Title: Prodigal Summer
Author: Barbara Kingsolver
Publisher: HarperCollins (2000)
Prodigal Summer is set in Zebulon County in southern Appalachia and tells three stories as they occur over one summer. Each story unfolds as the season progresses, the protagonists connected by the relentless demands of nature and the farming community in which they live.
A bountiful summer serves as the backdrop for the characters lives whose stories are woven seamlessly with a wealth of natural science. The language is rich and evocative. Kingsolver is also able to introduce people in a way that immediately engages one's curiosity. She beautifully parallels the blossoming of the natural world in the slow unfolding of a character's personality and desires.
Getting to know the women in this novel was a treat. That's too tame, actually. Getting to know them was like a fresh, delicious chocolate croissant that flakes perfectly on your tongue and leaves traces of butter to be licked up on your fingers. I especially loved Deanna in contrast with Lusa. Deanna has a pretty good idea of who she is and what she wants but then has an unexpected encounter. Lusa is learning how to reconcile what she thought she wanted, and who she thought the people around her were, with the reality of her new situation. It is fitting to the theme of nature's beauty and bounty that we meet these women with partners and see how their lives are changed because of them.
The perfect descriptor for this novel is sensual. There is such a powerful sense of the raw magnetism of nature, and its relentless drive to reproduce and survive, that the reader is caught up in an almost erotic sensation of relentless tension. But at the same time that the novel elicits a visceral response it is candidly scientific. The beauty of nature's cycles are equal parts worshiped and dissected.

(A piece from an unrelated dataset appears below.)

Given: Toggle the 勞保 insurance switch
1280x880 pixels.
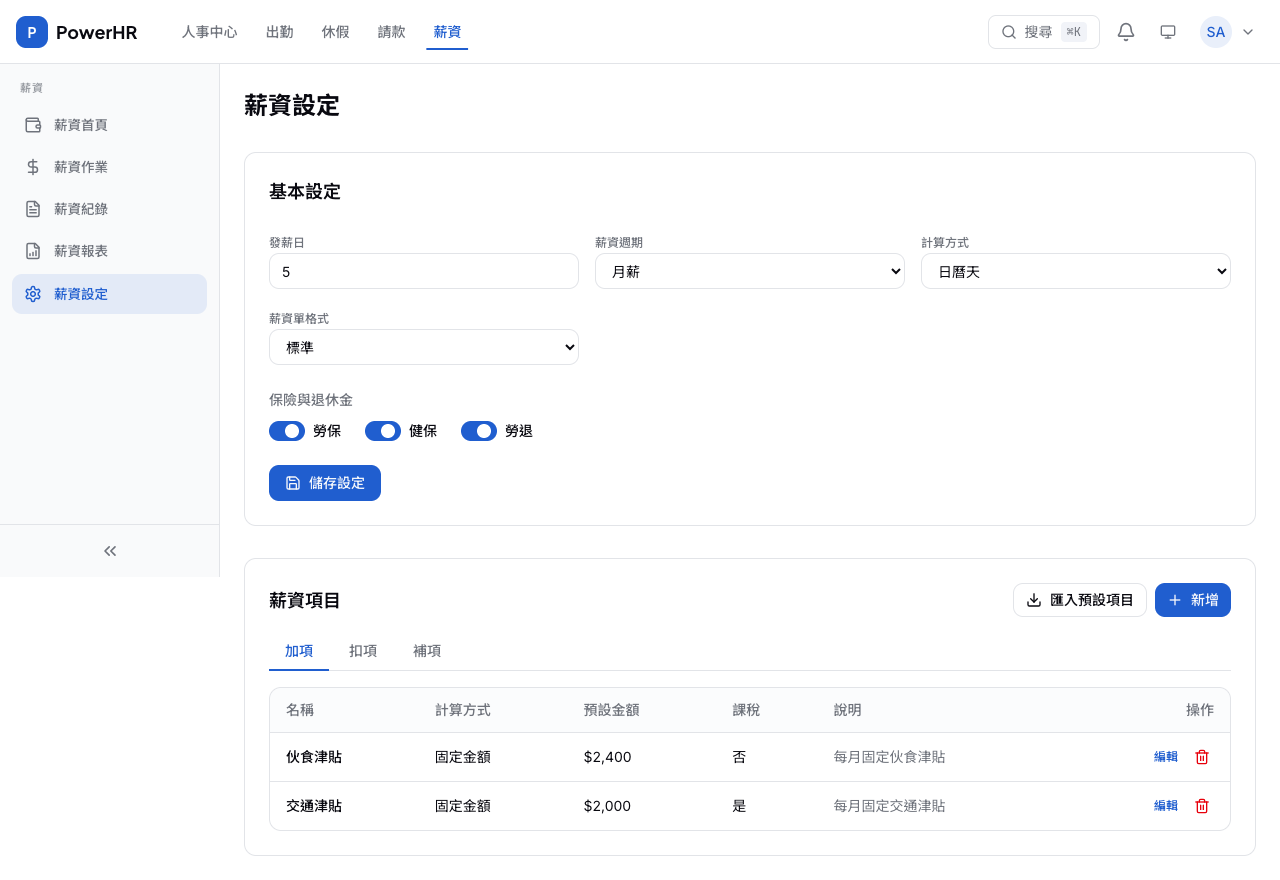Looking at the screenshot, I should tap(287, 431).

While I definitely give this book a sound recommendation it does have a few flaws that some readers might find more annoying than I did. It only takes a couple chapters to figure out how everything will end. I am not sure if that was deliberate or not but I found the end to be pretty obvious. Of course, it can be a comfort to know exactly where a story is going (and in another parallel to nature, the outcome of any life is pretty obvious). Also, the science works well with the story but there is a preachy sort of tone at times. I think too, depending on one's background, a lot of the science will not be new so the long preachy sections might become tedious.
rating: 4 of 5 stars
I loved reading the farming arguments between Nannie and Garnet. I particularly liked Nannie's argument that "modern" farming [in this case, natural pest control, fertilization, etc] is really just "original" or "old-fashioned" farming. It's a lovely reminder that new and synthetic are not always superior to simple solutions in concert with nature. Now, I'm no Luddite (obviously:) and am thrilled with technology and innovation but not at the expense of longevity and sustainability. Technology and innovation are useless without vision and careful application.